Using a Health Spending Account (HSA) to cover R&C gaps
If your benefits package includes a Health Spending Account (HSA), you may be able to use it to cover costs not reimbursed by your group plan, including amounts above the R&C limit.
An HSA allows you to claim eligible medical expenses using employer-funded credits. While it does not change your plan’s R&C limits or co-insurance, it can reduce your out-of-pocket cost by covering the remaining balance.
FAQs
Do R&C limits reset at the start of each benefit year?
No. R&C limits are not a budget that changes each year. They are a price cap set by your insurance company based on local market rates. These limits stay in place until the insurance company decides to change them, which can happen at any time.
If my provider gives me a discounted rate, does my insurer reimburse based on what I paid or the published R&C amount?
Insurers usually pay back the lower amount between what you were charged and the R&C limit.

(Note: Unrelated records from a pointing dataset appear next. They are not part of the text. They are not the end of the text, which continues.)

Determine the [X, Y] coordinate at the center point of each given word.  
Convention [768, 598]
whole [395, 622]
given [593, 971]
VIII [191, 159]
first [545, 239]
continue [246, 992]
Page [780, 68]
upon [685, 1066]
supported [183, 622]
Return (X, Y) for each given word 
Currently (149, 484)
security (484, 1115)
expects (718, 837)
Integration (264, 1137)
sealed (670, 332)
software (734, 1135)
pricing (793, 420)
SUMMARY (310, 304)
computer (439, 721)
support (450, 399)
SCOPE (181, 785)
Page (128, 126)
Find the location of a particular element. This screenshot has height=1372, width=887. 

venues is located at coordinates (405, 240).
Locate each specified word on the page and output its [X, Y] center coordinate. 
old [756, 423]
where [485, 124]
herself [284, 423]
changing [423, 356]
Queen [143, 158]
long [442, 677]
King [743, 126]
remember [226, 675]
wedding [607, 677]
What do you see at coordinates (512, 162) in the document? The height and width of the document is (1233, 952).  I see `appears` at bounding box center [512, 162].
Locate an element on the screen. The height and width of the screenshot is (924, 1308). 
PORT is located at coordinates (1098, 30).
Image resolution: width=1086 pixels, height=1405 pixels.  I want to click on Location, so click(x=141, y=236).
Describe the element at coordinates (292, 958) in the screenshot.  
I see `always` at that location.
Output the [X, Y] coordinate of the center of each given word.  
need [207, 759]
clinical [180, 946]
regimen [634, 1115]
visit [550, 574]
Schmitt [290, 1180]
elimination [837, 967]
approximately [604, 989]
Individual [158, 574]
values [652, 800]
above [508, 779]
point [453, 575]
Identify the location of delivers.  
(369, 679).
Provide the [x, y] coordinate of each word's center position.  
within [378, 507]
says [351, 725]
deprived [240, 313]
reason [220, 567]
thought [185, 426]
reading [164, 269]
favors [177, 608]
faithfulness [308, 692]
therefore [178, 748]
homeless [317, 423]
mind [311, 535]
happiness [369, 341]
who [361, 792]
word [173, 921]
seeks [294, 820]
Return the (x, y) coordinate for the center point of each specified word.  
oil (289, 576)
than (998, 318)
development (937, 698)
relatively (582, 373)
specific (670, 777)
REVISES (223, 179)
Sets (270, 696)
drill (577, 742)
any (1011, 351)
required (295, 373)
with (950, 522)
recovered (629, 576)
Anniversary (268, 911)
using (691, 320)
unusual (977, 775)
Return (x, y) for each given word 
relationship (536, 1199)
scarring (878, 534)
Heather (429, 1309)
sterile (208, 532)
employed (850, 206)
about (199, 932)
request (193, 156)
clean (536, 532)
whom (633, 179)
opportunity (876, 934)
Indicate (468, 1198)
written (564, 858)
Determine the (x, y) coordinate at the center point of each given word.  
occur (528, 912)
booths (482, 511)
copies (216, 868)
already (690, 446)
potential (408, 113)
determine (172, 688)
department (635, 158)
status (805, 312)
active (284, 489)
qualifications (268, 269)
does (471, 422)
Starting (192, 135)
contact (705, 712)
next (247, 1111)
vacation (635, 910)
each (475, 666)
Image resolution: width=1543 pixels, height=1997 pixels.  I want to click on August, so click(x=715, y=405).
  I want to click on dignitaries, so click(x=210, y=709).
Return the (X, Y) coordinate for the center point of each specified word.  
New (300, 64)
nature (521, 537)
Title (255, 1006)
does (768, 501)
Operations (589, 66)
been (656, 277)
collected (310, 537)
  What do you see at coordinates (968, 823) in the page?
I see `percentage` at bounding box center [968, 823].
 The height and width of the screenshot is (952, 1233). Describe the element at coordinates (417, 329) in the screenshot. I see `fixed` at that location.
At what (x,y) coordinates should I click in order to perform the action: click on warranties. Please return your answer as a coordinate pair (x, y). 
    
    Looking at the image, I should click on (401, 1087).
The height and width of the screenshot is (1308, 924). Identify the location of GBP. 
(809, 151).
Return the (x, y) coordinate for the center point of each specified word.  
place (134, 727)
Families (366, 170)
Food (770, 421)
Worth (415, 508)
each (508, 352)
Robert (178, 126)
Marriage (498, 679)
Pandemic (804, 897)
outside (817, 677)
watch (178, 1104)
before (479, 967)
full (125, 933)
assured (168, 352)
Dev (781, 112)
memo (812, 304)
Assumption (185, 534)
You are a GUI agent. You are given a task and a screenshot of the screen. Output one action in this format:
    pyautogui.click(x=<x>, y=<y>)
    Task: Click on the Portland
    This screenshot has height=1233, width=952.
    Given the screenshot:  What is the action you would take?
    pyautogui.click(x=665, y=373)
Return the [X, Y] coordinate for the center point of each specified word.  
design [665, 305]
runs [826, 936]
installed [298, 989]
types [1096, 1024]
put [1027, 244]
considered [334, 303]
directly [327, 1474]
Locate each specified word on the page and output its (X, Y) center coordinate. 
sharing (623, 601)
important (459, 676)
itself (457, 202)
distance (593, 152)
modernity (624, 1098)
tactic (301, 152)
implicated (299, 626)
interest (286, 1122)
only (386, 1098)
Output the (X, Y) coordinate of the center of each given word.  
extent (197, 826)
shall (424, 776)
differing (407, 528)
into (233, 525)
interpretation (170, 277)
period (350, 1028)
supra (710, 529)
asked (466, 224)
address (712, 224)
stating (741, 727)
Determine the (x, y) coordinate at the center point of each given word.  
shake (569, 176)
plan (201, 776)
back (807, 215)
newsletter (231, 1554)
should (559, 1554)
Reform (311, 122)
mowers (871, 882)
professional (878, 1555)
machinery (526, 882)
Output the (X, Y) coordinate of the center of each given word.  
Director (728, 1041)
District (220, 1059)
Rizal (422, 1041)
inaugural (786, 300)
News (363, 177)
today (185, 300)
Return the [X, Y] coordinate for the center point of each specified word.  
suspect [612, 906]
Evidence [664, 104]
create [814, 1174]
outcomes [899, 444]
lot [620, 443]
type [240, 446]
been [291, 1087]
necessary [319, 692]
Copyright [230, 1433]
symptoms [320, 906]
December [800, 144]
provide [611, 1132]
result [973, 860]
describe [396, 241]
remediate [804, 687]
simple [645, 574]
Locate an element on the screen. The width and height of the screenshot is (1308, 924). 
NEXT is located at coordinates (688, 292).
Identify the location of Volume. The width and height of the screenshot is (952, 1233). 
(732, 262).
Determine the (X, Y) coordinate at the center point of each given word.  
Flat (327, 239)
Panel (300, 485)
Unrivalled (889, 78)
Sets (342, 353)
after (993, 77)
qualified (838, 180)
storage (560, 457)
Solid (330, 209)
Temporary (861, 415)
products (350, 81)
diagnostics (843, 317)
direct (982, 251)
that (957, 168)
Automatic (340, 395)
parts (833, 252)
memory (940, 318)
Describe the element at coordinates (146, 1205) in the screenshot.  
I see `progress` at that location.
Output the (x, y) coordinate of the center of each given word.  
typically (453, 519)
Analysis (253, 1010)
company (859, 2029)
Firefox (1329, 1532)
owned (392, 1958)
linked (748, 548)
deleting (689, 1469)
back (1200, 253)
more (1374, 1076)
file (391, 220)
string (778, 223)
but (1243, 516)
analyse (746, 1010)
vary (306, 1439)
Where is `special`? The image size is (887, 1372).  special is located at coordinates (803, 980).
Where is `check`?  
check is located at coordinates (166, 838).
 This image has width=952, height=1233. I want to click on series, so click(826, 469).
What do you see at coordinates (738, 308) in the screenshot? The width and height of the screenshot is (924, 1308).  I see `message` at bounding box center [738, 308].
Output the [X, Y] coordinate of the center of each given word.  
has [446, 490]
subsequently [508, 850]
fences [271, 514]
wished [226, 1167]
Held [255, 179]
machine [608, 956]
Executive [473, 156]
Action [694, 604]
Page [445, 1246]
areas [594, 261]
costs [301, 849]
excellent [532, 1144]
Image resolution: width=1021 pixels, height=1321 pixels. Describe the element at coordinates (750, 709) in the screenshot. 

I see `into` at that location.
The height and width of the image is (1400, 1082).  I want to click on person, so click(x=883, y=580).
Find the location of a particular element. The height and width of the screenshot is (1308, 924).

If your provider gives you a discounted rate below the R&C limit, your reimbursement will be based on what you actually paid. Keep your receipt, as insurers may ask for proof of the amount you paid.
Are R&C limits the same thing as the annual benefit maximum on my plan?
No. R&C limits apply to each individual service, while the annual benefit maximum is the total amount your plan will pay for a category over the year. Even if you have unused annual coverage, each claim is still capped by the R&C limit.
Can my employer negotiate or adjust R&C limits when setting up a group benefits plan?
No. R&C limits are set by the insurer based on market data and are not typically adjustable by the employer. However, employers may offer a Health Spending Account (HSA), which can help cover costs that exceed plan limits.
If I coordinate benefits with my spouse’s plan, does the second insurer apply its own R&C limits?
Yes. When you coordinate benefits between two group health plans, each insurer looks at its own allowed amounts separately. The total payment from both plans cannot exceed 100% of your actual medical expense, and neither plan will pay more than its own allowed amount for the service.